Following the prolonged dry and hot weather conditions experienced throughout the country, the Economist got a chance earlier this week to get an in-depth analysis from Namibia’s own weatherman, John Olszewski.
On whether another drought is looming, Olszewski said, “the current weather pattern has been building these past few days, plus/minus from Christmas time.
The Pacific Ocean sees a stumbling El Nino with sea surface temperatures (for start) wobbling above and below the warm anomaly benchmark, so much so that computer models are hesitant with regard to future or possible development into an actual event.”

Olszewski told the Economist that these current conditions are reminiscent and similar to a pattern that evolved in late December 2012. Explaining the weather patterns he said, “however, we do have a proximate presence of moist air in considerable depth from extreme eastern Angola eastward embracing the Zambezi catchment area away and across Mozambique.
It does not need too much of departure from the current synopsis to tap and advect a good layer of this moist air mass into, at least, the eastern third of Namibia, as we saw a few times during the past set of weeks.”
“The southern hemisphere mean sea level patterns (MSLP charts) show across the Atlantic a reversal of the previous scenario with an anticyclonic core between St Helena and Tristan da Cunha: this is text book sub-Tropical High Pressure at home, while across both the Indian and Pacific Oceans these anticyclonic cores are closer to the 40oS latitude.”
He said this is a climate change response to Global Warming and expansion of the Torrid Zone so pushing the sub-Tropical High Pressure zone that much further south.
Olszewski noted that the December pattern, locally at least, seemed to respond to the evolving global situation.
“The north-to-south division put the east of Namibia within a fairly responsive airmass with good showers being noted.
There were also similar incursions into the Cuvelai Delta and Okavango catchment area, perhaps more Isolated (30% ranges) than Scattered (60% ranges), matching the “Variability” designation of an Arid Climate.”

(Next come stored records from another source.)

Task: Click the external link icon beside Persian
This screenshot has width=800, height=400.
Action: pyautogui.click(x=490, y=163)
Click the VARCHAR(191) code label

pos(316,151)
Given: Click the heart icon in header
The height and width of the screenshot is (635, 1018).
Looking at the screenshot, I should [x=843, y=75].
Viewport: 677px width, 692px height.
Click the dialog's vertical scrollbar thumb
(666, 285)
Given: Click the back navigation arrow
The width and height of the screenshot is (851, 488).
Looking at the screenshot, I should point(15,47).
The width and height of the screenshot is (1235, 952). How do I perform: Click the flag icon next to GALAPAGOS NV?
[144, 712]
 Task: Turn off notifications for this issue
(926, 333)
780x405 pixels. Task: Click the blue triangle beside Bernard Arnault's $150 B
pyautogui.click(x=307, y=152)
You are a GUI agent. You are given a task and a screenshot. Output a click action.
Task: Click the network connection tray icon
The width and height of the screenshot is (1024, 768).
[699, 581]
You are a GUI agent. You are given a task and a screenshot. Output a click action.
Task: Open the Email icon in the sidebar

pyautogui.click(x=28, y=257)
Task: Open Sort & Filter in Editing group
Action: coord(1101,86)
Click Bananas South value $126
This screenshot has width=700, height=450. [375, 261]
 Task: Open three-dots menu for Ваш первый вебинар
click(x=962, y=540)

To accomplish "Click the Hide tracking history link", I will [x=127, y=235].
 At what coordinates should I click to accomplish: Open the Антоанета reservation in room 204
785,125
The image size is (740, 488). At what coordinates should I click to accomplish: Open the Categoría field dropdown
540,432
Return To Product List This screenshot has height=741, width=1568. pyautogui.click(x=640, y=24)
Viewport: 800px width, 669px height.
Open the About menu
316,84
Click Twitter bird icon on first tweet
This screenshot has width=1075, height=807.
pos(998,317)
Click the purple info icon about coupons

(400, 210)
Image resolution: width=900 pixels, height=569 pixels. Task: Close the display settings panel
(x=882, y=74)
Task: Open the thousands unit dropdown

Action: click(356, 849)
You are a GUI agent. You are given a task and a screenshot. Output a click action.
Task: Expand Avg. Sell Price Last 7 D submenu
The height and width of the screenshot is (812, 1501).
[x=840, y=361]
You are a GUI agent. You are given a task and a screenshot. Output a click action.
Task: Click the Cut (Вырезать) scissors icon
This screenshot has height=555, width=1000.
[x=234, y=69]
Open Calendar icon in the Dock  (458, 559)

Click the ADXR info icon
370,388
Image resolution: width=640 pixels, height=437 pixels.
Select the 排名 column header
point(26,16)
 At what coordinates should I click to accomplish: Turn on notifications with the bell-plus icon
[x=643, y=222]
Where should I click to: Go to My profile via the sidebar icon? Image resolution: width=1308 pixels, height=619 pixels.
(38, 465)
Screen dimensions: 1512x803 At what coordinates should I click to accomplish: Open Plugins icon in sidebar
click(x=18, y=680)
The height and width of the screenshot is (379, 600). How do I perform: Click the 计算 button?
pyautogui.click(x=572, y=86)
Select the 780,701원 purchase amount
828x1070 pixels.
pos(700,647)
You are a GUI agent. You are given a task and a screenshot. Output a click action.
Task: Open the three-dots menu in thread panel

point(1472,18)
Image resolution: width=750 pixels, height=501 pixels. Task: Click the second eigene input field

Historically this is part-and-parcel of our record, he explained.
Olszewski said the heat can also be evidence of Global Warming, pointing out that descending air contributes to the heat by the release of energy and issuing a reminder that it is mid-summer and high temperatures are to be expected.
Meanwhile, in terms of the country’s rainy season, he pointed out that it runs from November to April, a six-month period during which even the wettest corner, the Okavango catchment area, rarely exceeds 60 recorded rainfall days which may be as low as 40 days during a dry year.